Northern Ireland as soon as once more noticed the quickest tempo of annual home value inflation in the UK at 9.6% taking the typical price of a house to £212,189.
In Scotland, prices rose by 4.9% yr on yr to achieve £214,891.
Property prices in Wales elevated 3.9%, to a median of £229,622.
Within England, the North West had the best home value inflation at 4.4% over the past yr to £241,938.
The South West and London proceed to see the weakest progress, with prices rising by 0.5% and 0.6% respectively.
However, the capital stays by far the most costly place to purchase in the UK with the typical residence now £540,048.
Halifax head of mortgages Amanda Bryden says:“The market’s resilience continues to face out and, after a short slowdown following the spring stamp responsibility adjustments, mortgage approvals and property transactions have each picked up, with extra patrons returning to the market.
“That’s being helped by a couple of key elements: wages are nonetheless rising, which is easing among the stress on affordability, and rates of interest have stabilised in latest months, giving folks extra confidence to plan forward.
“Lenders have additionally responded to new regulatory steerage by taking a extra versatile strategy to affordability assessments.”
Bryden says that over the previous two months an additional 3,000 patrons have been capable of qualify for a Halifax mortgage that they might not have been capable of entry earlier than the change, together with greater than 1,000 first-time patrons.
Nevertheless, she says: “Affordability continues to be stretched, significantly for these coming to the top of fixed-rate offers
“The financial backdrop additionally stays unsure; whereas inflation has eased, it’s nonetheless above goal, and there are indicators the job market could also be softening.
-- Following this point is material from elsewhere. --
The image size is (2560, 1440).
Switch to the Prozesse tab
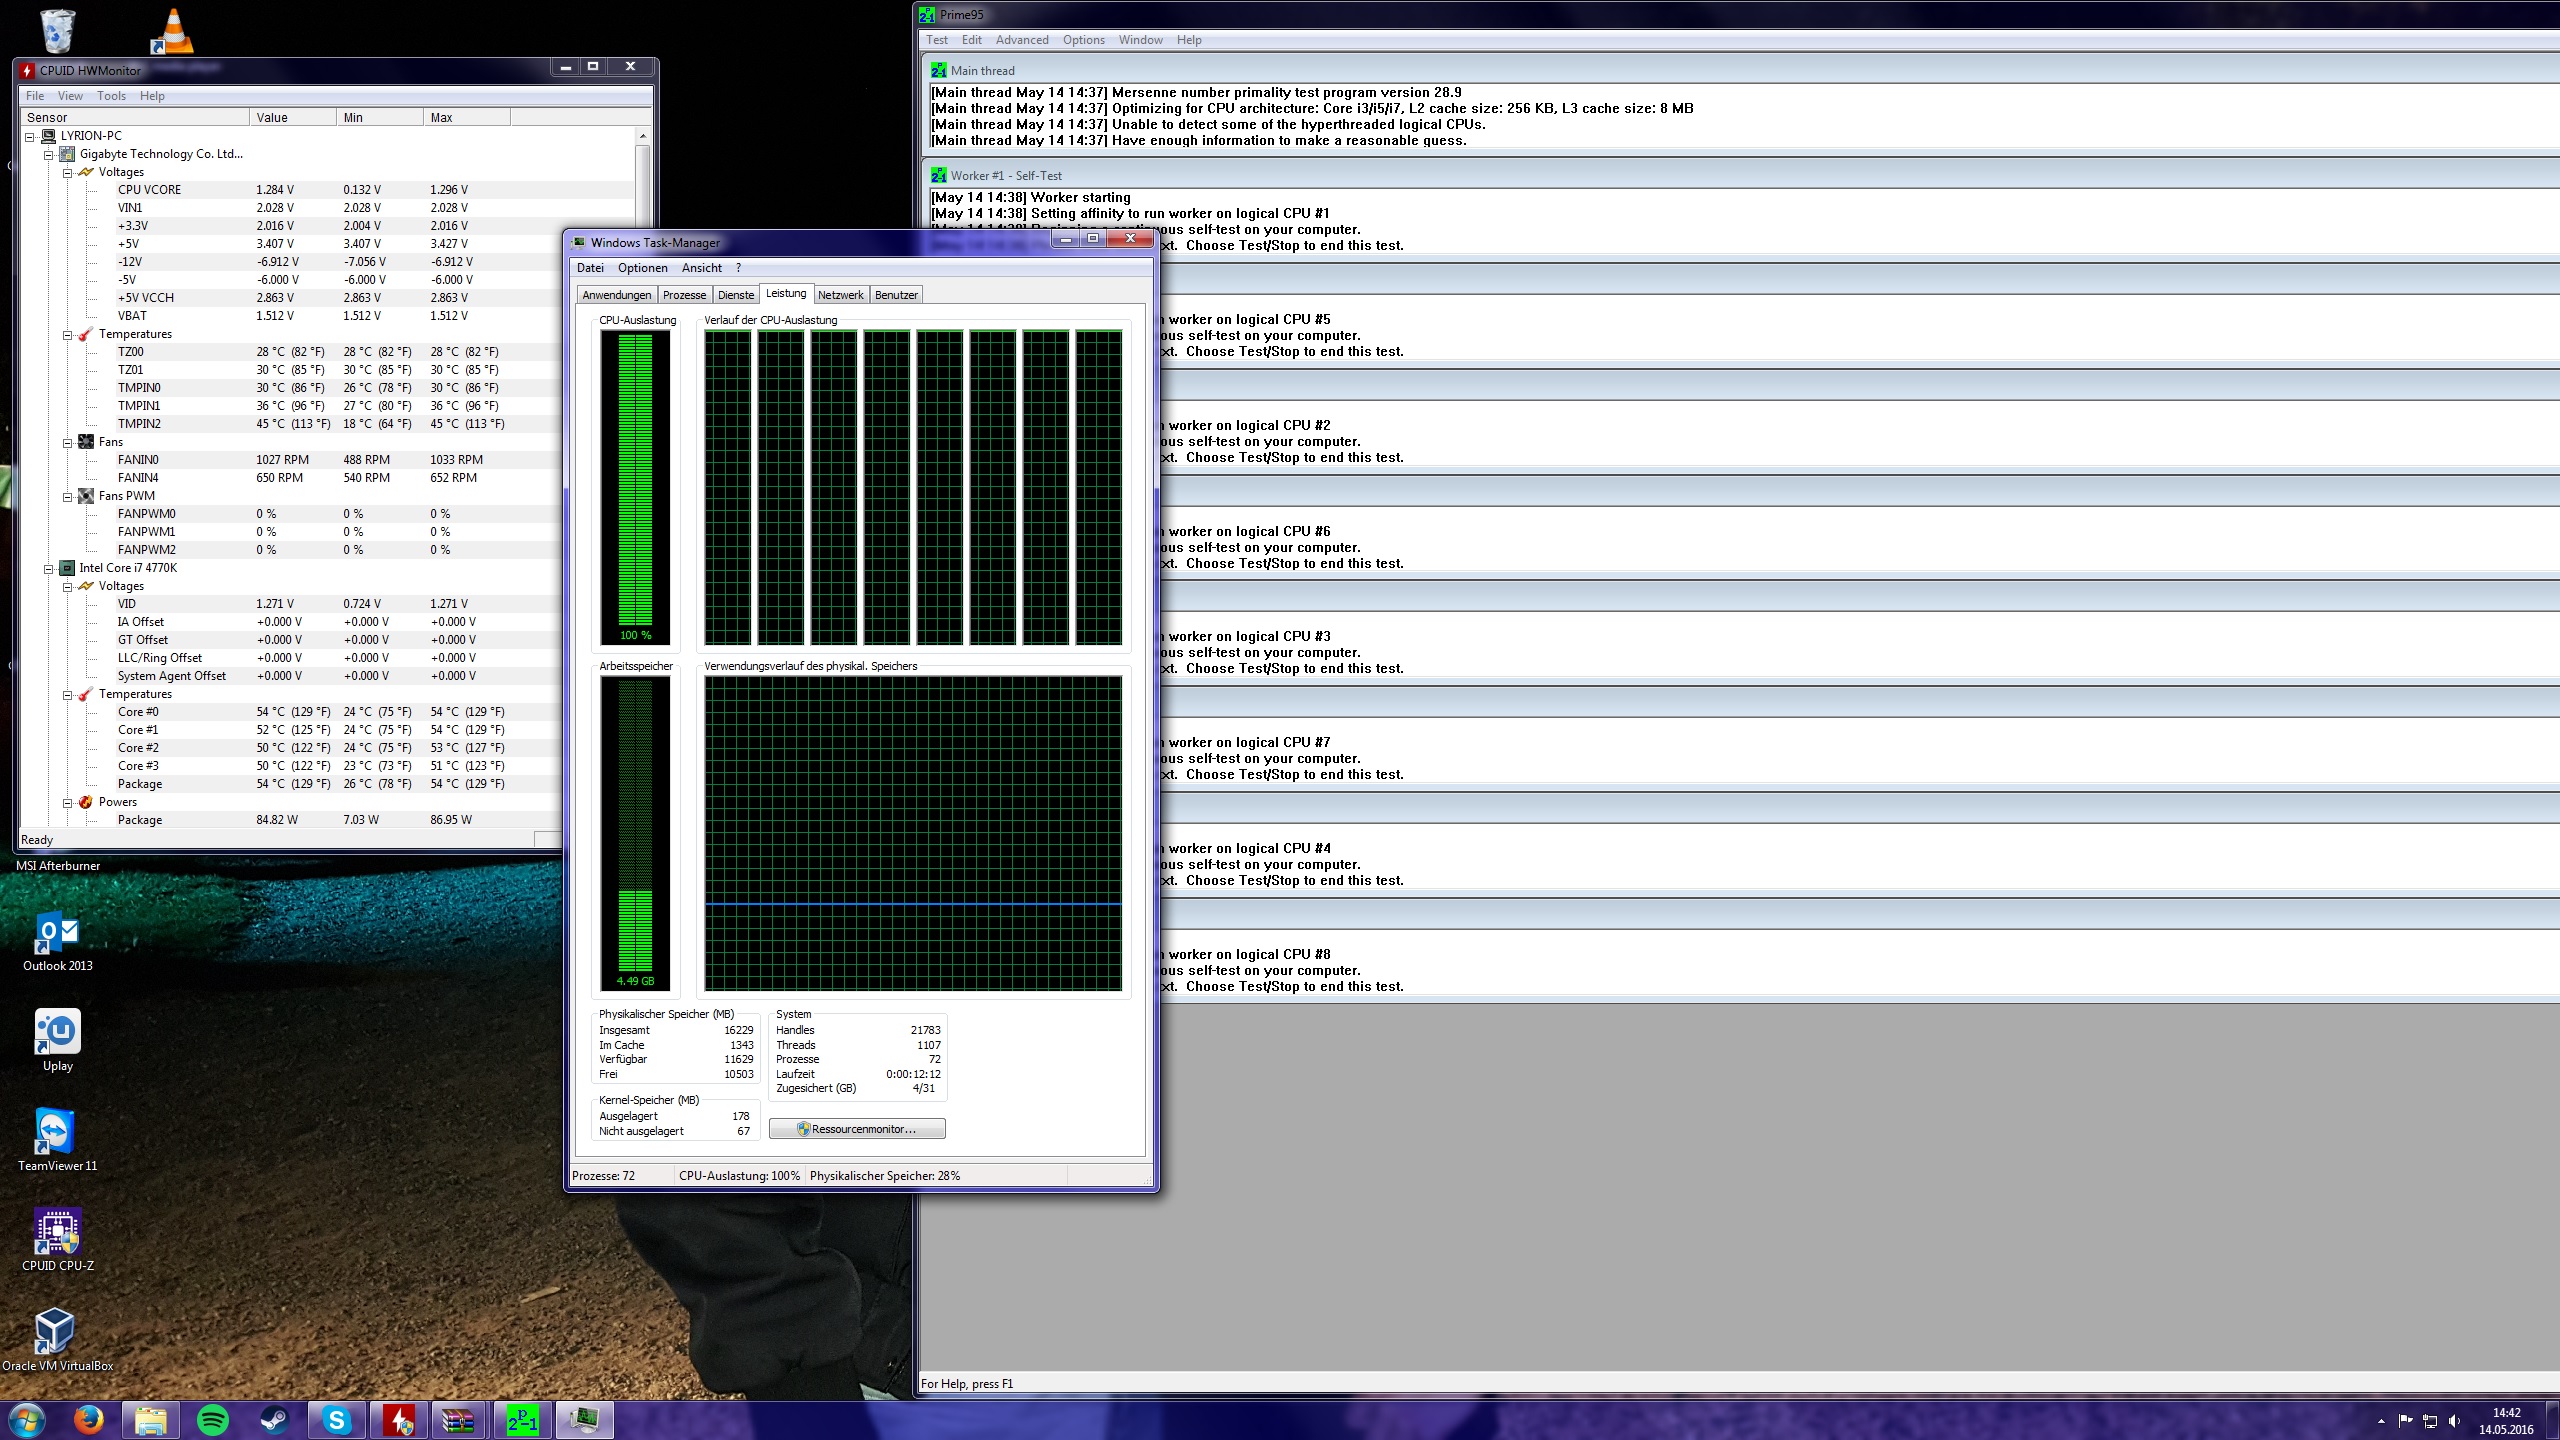(x=684, y=295)
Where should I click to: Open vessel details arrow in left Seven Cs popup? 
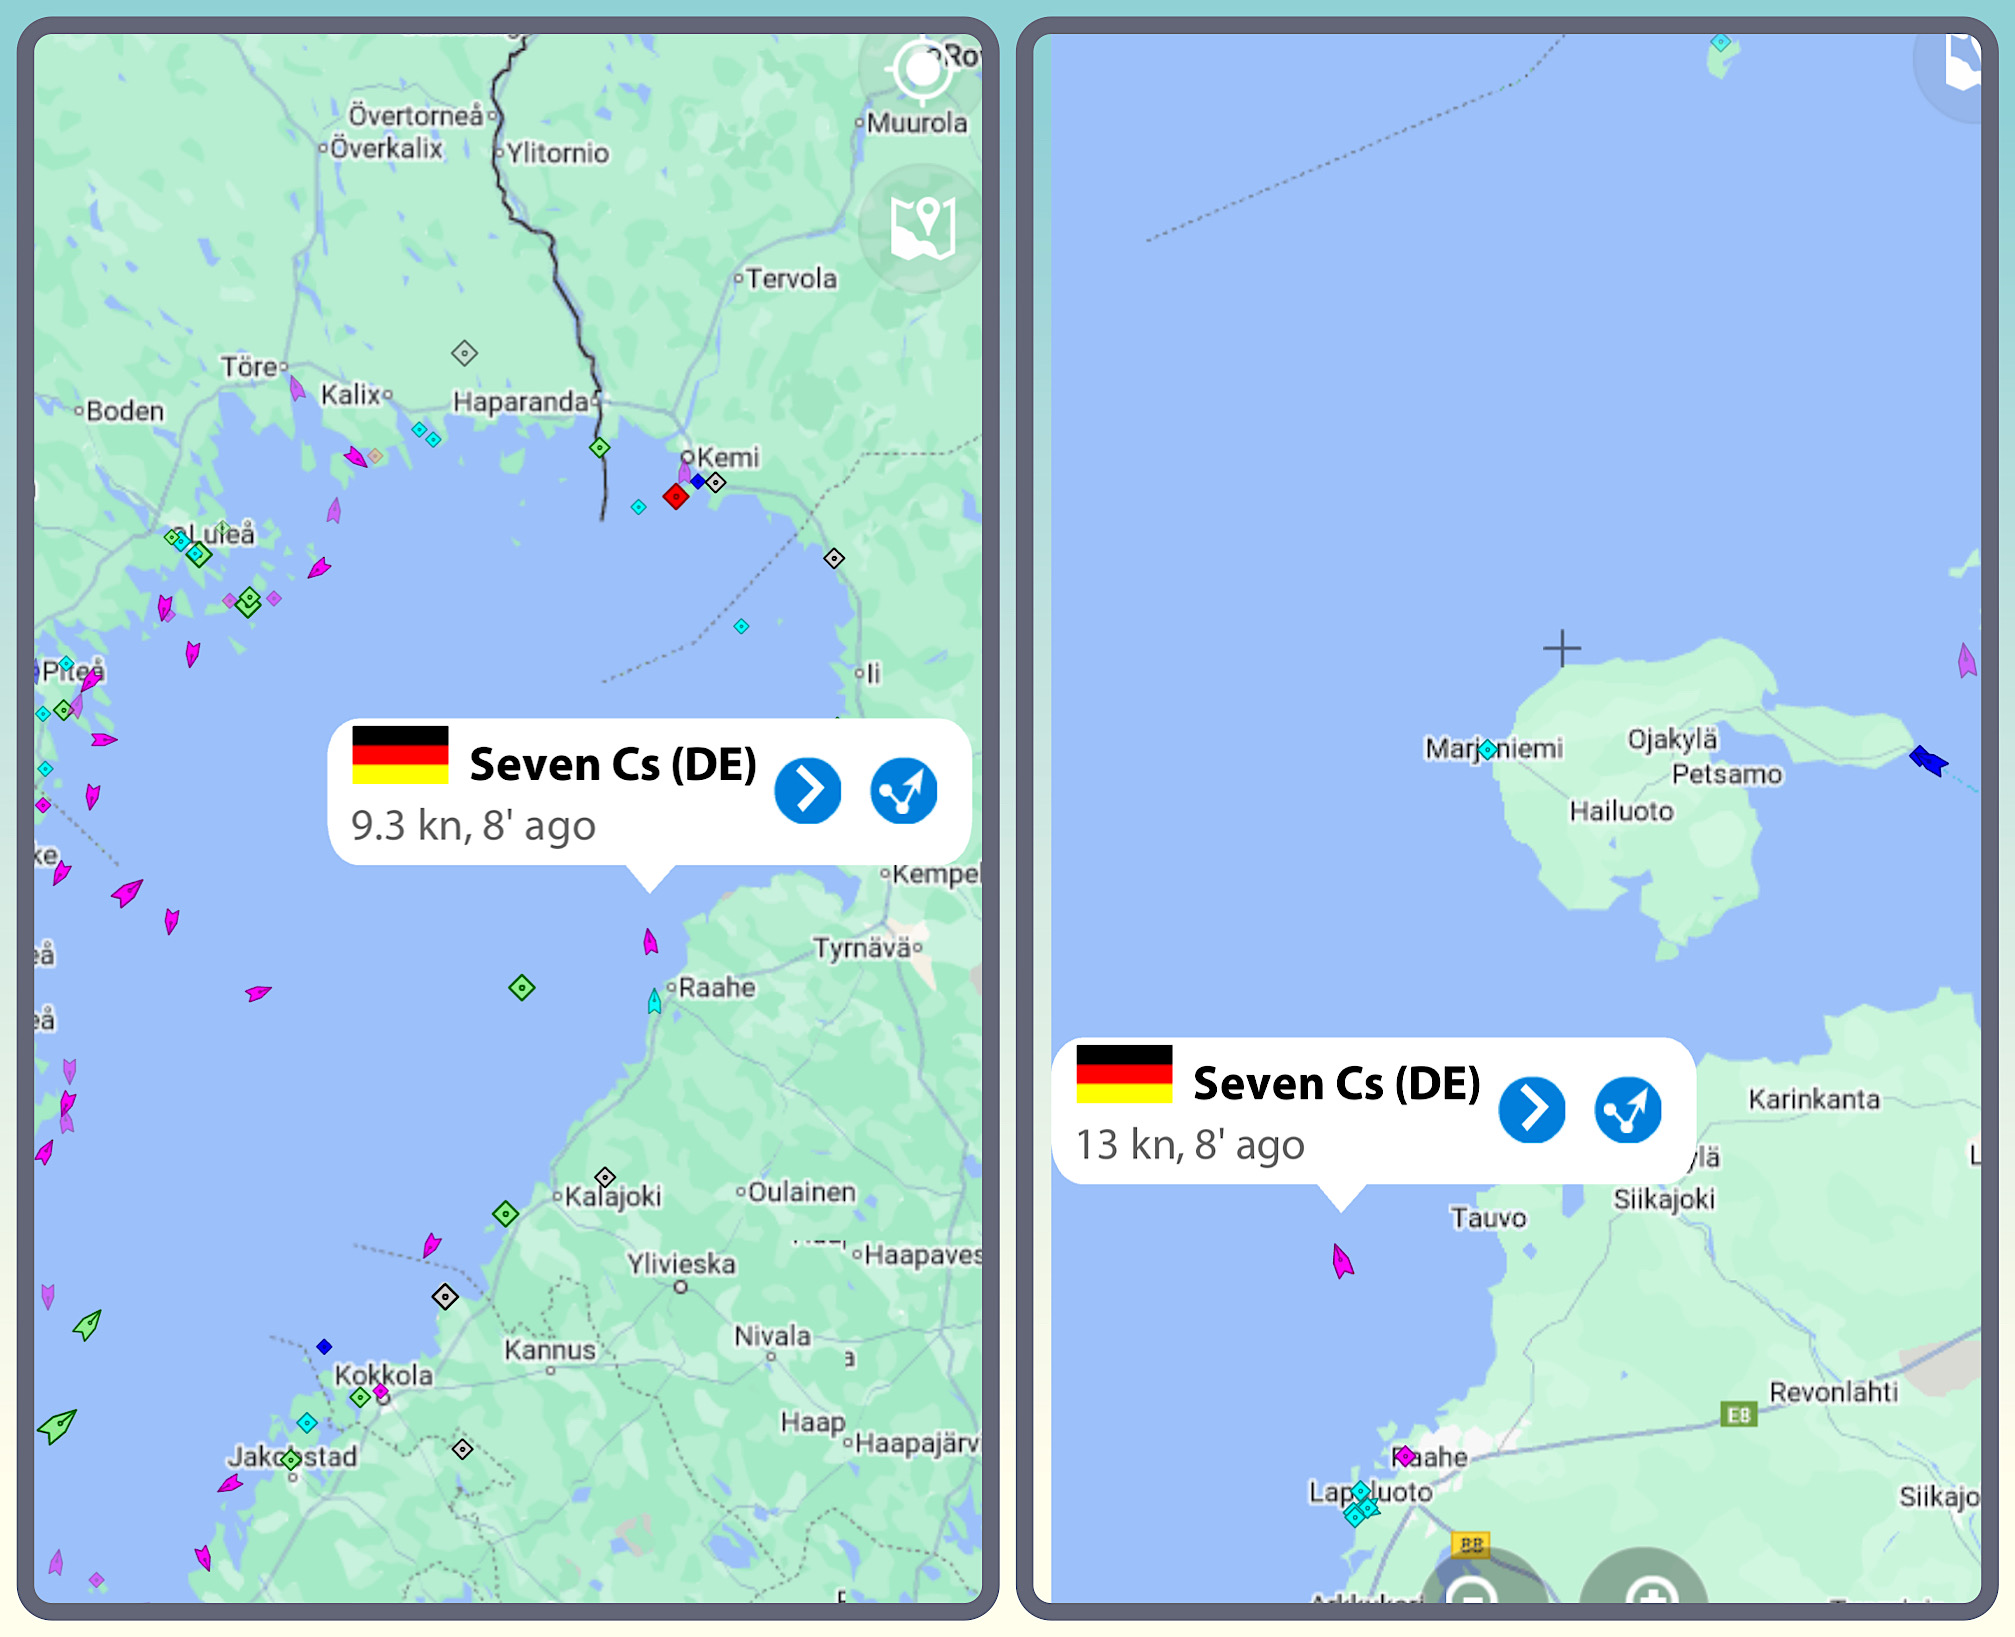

“But with markets pricing in two extra price cuts from the Bank of England by yr finish, and the typical price on newly-drawn mortgages now at its lowest since 2023, we proceed to anticipate modest home value progress in the second half of the yr.”
Quilter mortgage professional Karen Noye says that in the present day’s figures look extra optimistic than different latest indices, which have proven a drop in prices, however challenges stay.
She says: “Prospective patrons had been clinging onto hopes that mortgage charges would proceed to fall, however progress has largely stalled for now.
“The Bank of England lately reported a paltry 0.02% fall in the efficient rate of interest on new mortgages in May, bringing it to 4.47%.
“This leaves patrons paying significantly increased charges than these loved a couple of years in the past and should value out many patrons who at the moment are additionally going through elevated upfront stamp responsibility prices.
“Meanwhile, web mortgage approvals for home purchases – an indicator of future borrowing – stayed comparatively flat at 63,000 in May.
“While this was the primary enhance since December 2024, it was solely marginal, suggesting that whereas there was a slight elevate in purchaser confidence, the market is more likely to stay sluggish for a while but.”
North London property agent and a former Royal Institution of Chartered Surveyors residential chairman Jeremy Leaf says: “More inventory, not solely means higher selection, however additional patrons.
“The progress in new enterprise is proving resilient whereas current gross sales are persevering with regardless of some renegotiations supported by wage progress above inflation and secure mortgage charges.
“However, optimism with regard to additional price cuts this yr has been partly offset by worries of tax will increase in the autumn.
“The web result’s slower, longer transactions and softening prices so sellers, significantly of higher-value houses, must recognise market sensitivities in the event that they wish to stand out from the group.”